- CONSEGNA 1
Trascrivi fedelmente il passo del brano sulla guarigione di Naaman e dei lebbrosi che comincia con "Accettare i propri" e prosegue fino a "per incontrare Eliseo.".
- CONSEGNA 2
Prosegui il brano sulla guarigione di Naaman e dei lebbrosi, riprendendo subito dopo la sua ultima frase.

- BRANO PROPOSTO
***

Era necessario che la parola di Dio non fosse più incatenata nei loro cuori.
La terza scelta è scoprire il valore della liturgia.

Immergersi di Naaman sette volte nelle acque del Giordano è un rito liturgico. Per noi cristiani risuona oggi come richiamo al valore essenziale del sacramento del Battesimo.

Il camminare andando dai sacerdoti del tempio di Gerusalemme significava compiere i riti di purificazione stabiliti dalla Legge di Mosè. Per noi cristiani, il comando di Gesù di «andare dai sacerdoti» risuona oggi come un invito a non vivere in modo superficiale le celebrazioni liturgiche che vengono offerte gratuitamente per aiutarci nel nostro cammino di liberazione e di guarigione. Naaman il siro, dopo aver accettato di camminare fino ad immergersi nel fiume Giordano, si sentì completamente guarito! I dieci lebbrosi, inviati dai sacerdoti, «mentre erano in cammino, furono purificati» (Lc 17,14b).

Accettare i propri limiti, confidare nella parola di Dio non ammanettata fuori di noi e dentro di noi, ed entrare nel mistero dell'azione divina che riscatta la nostra dignità umana attraverso i sacramenti della Chiesa: queste sono le scelte per curare quella “lebbra” che ci ha resi schiavi, isolati dagli altri, disperati nel “non senso” della vita.

Ma la guarigione integrale ha bisogno anche del “cammino di ritorno”.

Naaman incontrò di nuovo il profeta Eliseo. Naaman, una volta guarito esteriormente dalla lebbra sulle rive del fiume Giordano, tornò per incontrare Eliseo.

Il samaritano, lui solo, del gruppo dei dieci lebbrosi, tornò per incontrare Gesù da vicino.

Il “cammino di ritorno” è l'esperienza della guarigione interiore della gratitudine e dell'impegno missionario della gratuità.

Il “cammino di andata” donò la guarigione esteriore del corpo, la purificazione da quella terribile malattia della lebbra, che corrisponde per noi alla terribile malattia di tutto ciò che rende schiavo il nostro cuore.

***

- DATI FORNITI
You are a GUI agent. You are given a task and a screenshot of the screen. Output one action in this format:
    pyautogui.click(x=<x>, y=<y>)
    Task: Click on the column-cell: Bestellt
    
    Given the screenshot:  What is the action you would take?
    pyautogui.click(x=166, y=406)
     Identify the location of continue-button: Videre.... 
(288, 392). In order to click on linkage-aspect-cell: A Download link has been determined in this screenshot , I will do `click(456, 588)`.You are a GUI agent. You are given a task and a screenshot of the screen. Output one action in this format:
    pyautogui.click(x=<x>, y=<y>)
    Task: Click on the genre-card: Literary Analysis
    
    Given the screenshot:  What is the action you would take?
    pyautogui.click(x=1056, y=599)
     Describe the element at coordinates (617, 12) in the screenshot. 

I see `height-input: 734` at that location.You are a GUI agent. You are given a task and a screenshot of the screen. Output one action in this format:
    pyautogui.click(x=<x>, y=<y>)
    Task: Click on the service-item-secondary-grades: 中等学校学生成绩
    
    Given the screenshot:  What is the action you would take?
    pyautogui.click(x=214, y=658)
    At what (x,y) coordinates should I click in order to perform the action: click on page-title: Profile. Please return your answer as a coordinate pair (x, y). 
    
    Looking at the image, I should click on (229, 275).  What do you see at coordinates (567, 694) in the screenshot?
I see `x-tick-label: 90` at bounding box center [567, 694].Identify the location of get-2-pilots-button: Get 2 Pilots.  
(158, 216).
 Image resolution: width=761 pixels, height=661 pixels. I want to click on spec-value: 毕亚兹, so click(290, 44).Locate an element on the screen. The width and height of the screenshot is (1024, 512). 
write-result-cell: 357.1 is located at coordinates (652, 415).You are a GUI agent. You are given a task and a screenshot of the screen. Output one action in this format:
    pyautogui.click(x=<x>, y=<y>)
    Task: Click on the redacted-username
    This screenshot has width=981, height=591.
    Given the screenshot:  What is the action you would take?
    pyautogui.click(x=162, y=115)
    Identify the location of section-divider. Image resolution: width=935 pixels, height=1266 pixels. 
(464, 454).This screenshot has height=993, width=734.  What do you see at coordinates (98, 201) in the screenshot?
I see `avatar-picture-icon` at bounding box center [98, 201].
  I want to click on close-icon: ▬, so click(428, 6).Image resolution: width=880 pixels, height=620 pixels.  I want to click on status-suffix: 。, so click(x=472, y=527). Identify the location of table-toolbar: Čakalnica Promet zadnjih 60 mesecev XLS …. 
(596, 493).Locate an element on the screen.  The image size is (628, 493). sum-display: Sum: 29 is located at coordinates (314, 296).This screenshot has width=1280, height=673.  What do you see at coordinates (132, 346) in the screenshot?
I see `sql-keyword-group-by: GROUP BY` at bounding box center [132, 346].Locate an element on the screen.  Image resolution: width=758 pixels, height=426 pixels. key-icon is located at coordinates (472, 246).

***

- RISPOSTA 1
Accettare i propri limiti, confidare nella parola di Dio non ammanettata fuori di noi e dentro di noi, ed entrare nel mistero dell'azione divina che riscatta la nostra dignità umana attraverso i sacramenti della Chiesa: queste sono le scelte per curare quella “lebbra” che ci ha resi schiavi, isolati dagli altri, disperati nel “non senso” della vita.

Ma la guarigione integrale ha bisogno anche del “cammino di ritorno”.

Naaman incontrò di nuovo il profeta Eliseo. Naaman, una volta guarito esteriormente dalla lebbra sulle rive del fiume Giordano, tornò per incontrare Eliseo.

- RISPOSTA 2
Il “cammino di ritorno” servì a rafforzare l'esperienza della liberazione esteriore con la guarigione interiore della gratitudine e l'impegno missionario della gratuità.

Solo uno dei dieci lebbrosi guariti fece ritorno per incontrare di nuovo Gesù. Gesù ne rimase colpito e commosso. «Uno di loro, vedendosi guarito, tornò indietro lodando Dio a gran voce, e si prostrò davanti a Gesù, ai suoi piedi, per ringraziarlo. Era un Samaritano» (Lc 17,15-16).

La guarigione interiore che ci fa perseverare liberi dalla nostra “lebbra” è la profonda e sincera gratitudine nel riconoscere l'azione gratuita di Dio nella nostra vita.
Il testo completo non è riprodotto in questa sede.